Ostatnim punktem wycieczki był wspomniany już przeze mnie Piotrków Trybunalski, który tak mile mnie zaskoczył swoją urodą, zamkiem, wystawą rysunku na rynku, dowcipem restauratorów [na zdjęciu], dobrym jedzeniem w Zielonej Oliwce – plus za to!


Tam właśnie zaadaptowaliśmy do własnych potrzeb pewien zwyczaj, który pojawił się jakiś czas temu na świecie, mianowicie zakaz używania telefonów i urządzeń elektronicznych przy wspólnym posiłku. Kładziemy telefony na środku stołu, ekranem w dół a ten, kto pierwszy sięgnie po telefon – płaci rachunek. Telefon można wziąć, jak kelnerka przyniesie rachunek. Jak do tej pory niestety każdy płacił za siebie :) 

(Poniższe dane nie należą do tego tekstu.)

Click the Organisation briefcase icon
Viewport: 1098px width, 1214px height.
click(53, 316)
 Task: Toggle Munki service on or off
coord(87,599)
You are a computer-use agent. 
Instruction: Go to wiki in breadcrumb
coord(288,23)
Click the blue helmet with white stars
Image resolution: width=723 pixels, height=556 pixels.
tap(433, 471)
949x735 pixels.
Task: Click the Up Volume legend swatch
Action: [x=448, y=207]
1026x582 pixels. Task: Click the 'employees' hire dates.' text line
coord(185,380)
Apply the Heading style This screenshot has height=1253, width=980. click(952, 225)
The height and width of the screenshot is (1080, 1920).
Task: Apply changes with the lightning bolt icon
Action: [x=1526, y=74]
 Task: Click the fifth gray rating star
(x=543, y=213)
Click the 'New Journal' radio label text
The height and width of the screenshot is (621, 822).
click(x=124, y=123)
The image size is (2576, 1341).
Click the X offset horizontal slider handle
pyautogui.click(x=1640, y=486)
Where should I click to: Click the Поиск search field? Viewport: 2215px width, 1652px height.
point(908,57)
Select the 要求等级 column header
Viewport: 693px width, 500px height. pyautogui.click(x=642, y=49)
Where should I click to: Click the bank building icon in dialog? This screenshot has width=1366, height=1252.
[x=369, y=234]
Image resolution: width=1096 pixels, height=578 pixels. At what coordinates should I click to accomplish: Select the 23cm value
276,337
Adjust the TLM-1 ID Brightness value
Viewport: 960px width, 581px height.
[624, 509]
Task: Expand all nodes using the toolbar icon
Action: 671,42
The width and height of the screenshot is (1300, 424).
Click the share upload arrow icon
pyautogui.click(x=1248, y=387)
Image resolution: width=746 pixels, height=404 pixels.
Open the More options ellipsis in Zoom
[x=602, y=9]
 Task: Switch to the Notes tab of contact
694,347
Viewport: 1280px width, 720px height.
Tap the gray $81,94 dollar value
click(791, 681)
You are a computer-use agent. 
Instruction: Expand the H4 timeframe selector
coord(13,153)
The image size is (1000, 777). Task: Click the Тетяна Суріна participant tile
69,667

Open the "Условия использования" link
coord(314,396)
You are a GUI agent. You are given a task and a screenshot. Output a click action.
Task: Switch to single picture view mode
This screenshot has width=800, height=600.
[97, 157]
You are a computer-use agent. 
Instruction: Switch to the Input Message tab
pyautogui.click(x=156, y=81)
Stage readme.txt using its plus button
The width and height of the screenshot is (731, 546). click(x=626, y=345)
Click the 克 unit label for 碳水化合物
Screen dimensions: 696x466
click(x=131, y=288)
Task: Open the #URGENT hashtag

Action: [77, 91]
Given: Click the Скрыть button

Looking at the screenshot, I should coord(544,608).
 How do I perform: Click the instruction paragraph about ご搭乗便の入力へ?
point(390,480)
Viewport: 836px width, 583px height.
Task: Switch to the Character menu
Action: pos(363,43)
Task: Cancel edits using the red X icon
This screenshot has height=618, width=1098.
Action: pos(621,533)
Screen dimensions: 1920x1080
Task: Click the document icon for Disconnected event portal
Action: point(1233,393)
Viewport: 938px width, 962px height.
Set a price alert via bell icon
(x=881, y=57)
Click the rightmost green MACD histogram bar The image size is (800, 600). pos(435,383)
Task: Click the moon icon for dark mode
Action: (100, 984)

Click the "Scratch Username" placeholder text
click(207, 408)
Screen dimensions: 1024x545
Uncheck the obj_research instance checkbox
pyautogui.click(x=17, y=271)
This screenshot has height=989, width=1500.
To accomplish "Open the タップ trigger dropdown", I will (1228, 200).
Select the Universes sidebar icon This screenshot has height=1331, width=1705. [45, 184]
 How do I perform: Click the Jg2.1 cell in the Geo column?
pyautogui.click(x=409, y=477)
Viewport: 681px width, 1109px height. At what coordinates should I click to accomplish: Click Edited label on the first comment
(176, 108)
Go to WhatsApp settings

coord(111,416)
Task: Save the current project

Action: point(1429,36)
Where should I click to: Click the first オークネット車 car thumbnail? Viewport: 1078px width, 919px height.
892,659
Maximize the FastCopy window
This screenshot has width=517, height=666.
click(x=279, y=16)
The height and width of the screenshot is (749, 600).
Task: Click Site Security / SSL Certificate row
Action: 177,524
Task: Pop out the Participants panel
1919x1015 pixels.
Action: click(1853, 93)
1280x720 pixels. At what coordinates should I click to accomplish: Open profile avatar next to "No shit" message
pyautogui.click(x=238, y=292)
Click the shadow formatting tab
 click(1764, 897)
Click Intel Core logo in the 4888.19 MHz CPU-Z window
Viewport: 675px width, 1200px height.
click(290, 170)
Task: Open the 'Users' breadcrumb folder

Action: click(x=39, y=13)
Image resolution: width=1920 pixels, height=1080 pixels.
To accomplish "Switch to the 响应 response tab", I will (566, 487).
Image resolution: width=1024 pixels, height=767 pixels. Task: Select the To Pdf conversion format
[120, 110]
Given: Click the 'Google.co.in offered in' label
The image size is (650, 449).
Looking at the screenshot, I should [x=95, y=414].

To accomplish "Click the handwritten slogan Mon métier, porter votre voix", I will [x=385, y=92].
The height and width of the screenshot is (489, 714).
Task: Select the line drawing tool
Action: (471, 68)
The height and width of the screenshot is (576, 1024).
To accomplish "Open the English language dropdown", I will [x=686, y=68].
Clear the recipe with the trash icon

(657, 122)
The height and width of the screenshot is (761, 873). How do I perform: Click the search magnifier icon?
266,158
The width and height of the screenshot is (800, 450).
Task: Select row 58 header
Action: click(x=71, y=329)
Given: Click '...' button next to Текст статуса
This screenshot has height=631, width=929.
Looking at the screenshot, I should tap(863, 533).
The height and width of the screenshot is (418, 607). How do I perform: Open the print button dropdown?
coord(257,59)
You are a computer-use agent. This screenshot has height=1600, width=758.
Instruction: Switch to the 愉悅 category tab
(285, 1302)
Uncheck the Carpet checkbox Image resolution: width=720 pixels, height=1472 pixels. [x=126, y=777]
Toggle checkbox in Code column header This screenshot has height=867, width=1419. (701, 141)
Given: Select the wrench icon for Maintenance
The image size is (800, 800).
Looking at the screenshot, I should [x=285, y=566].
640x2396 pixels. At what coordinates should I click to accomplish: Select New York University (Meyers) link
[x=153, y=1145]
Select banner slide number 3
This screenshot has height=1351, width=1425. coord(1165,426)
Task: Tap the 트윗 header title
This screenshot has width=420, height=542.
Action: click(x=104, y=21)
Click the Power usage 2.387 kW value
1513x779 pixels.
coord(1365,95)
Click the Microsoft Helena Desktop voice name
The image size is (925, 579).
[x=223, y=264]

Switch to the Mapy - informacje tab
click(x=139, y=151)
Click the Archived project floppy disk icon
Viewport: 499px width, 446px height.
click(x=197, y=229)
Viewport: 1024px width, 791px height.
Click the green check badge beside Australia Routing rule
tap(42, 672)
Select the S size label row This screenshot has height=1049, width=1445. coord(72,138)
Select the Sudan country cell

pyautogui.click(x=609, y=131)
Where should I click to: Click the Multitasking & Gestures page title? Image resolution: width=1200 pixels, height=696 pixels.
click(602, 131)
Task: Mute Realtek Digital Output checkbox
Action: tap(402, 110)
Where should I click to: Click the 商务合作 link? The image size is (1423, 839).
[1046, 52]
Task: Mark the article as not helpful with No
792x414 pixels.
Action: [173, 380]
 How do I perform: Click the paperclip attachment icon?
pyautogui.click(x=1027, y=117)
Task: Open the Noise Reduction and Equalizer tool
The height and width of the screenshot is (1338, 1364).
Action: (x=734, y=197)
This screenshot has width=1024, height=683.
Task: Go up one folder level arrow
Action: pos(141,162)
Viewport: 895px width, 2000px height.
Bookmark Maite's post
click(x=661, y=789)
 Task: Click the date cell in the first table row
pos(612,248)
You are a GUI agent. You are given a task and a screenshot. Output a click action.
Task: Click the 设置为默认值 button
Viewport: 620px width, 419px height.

Marzanna, Unewel 1-5.VI.2013 
Więcej zdjęć w Galerii. 

obrazkowa

nie-dzielna

Everything changes. Everything is connected. Pay attention.

1 komentarz:

  1. Ten artykuł dowodzi, powtórzę za Jachowiczem, "Cudze chwalicie, swego nie znacie". Polska jest pięknym krajem, ma wiele fantastycznych miejsc, tylko trzeba mieć oczy szeroko otwarte :-) Swoją drogą fajnie napisane sprawozdanie (chwytliwy tytuł- naprawdę mnie urzekł), podoba mi się jego forma – dużo ciekawostek jak również potrzebnych informacji. Czyta się lekko i przyjemnie. Dodatkowym plusem jest przejrzyście umieszczony tekst. Blog super, czekam na więcej!